:: Page text ::
Translating Farm System Rankings into Wins

Knowledgeable baseball fans clamor for rankings of farm systems every offseason. Experts’ opinions are highly coveted, as fans eagerly await information on where their team’s prospects rank. This year, Baseball America ranked the Rangers atop its list, with the Royals just behind them. On the other hand, The White Sox’ and Indians’ farm systems were ranked at the bottom.

This year’s rankings saw big spenders like the Phillies, Dodgers and Tigers in the bottom-third in baseball, while the top-third included some teams with the lightest payrolls — like Rays, A’s and Padres. Obviously fans want their teams to be big spenders on veterans — and big farmers of young talent — but which is more important? What does a good ranking mean in the win and loss columns, and how much can payroll explain that performance?

Team building is at the heart of baseball analysis. And analysts like those here at FanGraphs try to deduce what teams should do to get themselves into the playoffs. Recently, I wrote about a couple of important team-building concepts at The Hardball Times. Specifically, I separated all WAR into either “Non-Market WAR” and “Auction-Market WAR.”

Non-Market WAR (NM WAR) refers to all players who weren’t yet eligible for free agency — so they were either making league-minimum salaries or arbitration salaries. Auction-Market WAR (AM WAR) refers primarily to players with at least six years of service time. The only exception is professional free agents, typically from countries in Asia or Cuba, since teams aggressively bid on them like free agents. The difference is that teams had to consider other teams as competition when paying for AM WAR — but NM WAR is homegrown.

Each year, free-agent-eligible players get about 75% of payroll, but they only produce about 30% of all WAR. The average team gets about 12 WAR from Auction-Market talent, but 26 WAR from Non-Market Talent. At the current price of free-agent talent, it’s effectively impossible to build a team out of auction-market talent alone. We already know that a team of replacement-level players would only win 43 games. The 2009 Yankees would be the only team in the past five years to have enough AM WAR (41.0) to be above .500 without any contribution from NM WAR—but they would fall short of the playoffs at 84-78. Put simply: You absolutely need some cheap talent to win.

On the other hand, there have been 13 teams in the past five years with more than 38 NM WAR — which is enough to break .500 without dabbling in free agency. The best of these teams was the 2011 Rangers, who got 47.8 WAR from players not yet eligible for free agency. Adding this to the 43 wins that a replacement level team would put together, that means that the 2011 Rangers could have reached 91 wins without spending a dime on free agents. This is a strong contrast with the 2007 White Sox, which only had 5.3 NM WAR. That means that even with the 2009 Yankees’ free-agent production, the 2007 White Sox still wouldn’t have won as many games as the 2011 Rangers’ amateurs would have won if you replaced all players with six years of service time with AAAA talent. So you can certainly make good use of free agents’ AM WAR, but it’s possible to win big with NM WAR alone. You just need to be both very lucky and very good at scouting and development.
:::
Work instruction 1: Quote the lines of the listing exactly, starting at the line that contains "Image resolution: width=1115" and ending at the line that contains "menu-edit: Edit is".
:: Data to examine ::
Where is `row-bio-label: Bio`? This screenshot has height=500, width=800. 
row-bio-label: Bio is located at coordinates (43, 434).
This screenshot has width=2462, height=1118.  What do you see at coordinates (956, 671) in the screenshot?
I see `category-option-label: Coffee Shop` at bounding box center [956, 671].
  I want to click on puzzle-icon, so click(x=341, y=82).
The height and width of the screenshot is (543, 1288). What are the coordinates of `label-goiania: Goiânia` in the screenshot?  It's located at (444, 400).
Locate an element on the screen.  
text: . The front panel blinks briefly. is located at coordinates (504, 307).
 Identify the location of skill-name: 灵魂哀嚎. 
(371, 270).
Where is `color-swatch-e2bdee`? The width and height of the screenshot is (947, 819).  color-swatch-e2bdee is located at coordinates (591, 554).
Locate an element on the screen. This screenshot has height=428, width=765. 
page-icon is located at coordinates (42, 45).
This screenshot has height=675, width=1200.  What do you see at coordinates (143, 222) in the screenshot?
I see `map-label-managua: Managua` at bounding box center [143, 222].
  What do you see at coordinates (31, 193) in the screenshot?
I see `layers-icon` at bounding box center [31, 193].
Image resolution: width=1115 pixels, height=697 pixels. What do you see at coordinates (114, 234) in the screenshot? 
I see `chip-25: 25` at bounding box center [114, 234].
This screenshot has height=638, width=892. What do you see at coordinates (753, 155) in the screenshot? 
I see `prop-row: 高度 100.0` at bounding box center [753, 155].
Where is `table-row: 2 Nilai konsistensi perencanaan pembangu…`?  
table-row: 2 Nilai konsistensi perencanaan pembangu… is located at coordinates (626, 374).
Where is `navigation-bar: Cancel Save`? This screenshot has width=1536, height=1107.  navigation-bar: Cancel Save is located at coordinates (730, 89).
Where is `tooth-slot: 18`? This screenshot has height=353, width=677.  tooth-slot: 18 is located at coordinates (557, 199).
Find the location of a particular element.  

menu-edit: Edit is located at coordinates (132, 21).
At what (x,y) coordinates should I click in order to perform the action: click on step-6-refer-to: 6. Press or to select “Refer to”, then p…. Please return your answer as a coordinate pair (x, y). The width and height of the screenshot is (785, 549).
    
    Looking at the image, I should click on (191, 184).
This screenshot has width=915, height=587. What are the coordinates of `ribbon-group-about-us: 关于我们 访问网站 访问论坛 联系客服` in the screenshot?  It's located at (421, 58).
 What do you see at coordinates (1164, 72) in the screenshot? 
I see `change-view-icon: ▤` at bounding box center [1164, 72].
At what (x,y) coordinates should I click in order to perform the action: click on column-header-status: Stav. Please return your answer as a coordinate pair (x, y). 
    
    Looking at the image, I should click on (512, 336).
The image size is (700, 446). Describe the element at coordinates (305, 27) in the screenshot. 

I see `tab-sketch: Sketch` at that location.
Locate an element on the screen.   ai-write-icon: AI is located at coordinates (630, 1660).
:::
Work instruction 2: According to the farm systems text, how many games would a team of replacement-level players win?

Answer box 1:
Image resolution: width=1115 pixels, height=697 pixels. What do you see at coordinates (114, 234) in the screenshot? 
I see `chip-25: 25` at bounding box center [114, 234].
This screenshot has height=638, width=892. What do you see at coordinates (753, 155) in the screenshot? 
I see `prop-row: 高度 100.0` at bounding box center [753, 155].
Where is `table-row: 2 Nilai konsistensi perencanaan pembangu…`?  
table-row: 2 Nilai konsistensi perencanaan pembangu… is located at coordinates (626, 374).
Where is `navigation-bar: Cancel Save`? This screenshot has width=1536, height=1107.  navigation-bar: Cancel Save is located at coordinates (730, 89).
Where is `tooth-slot: 18`? This screenshot has height=353, width=677.  tooth-slot: 18 is located at coordinates (557, 199).
Find the location of a particular element.  

menu-edit: Edit is located at coordinates (132, 21).

Answer box 2: 43 games.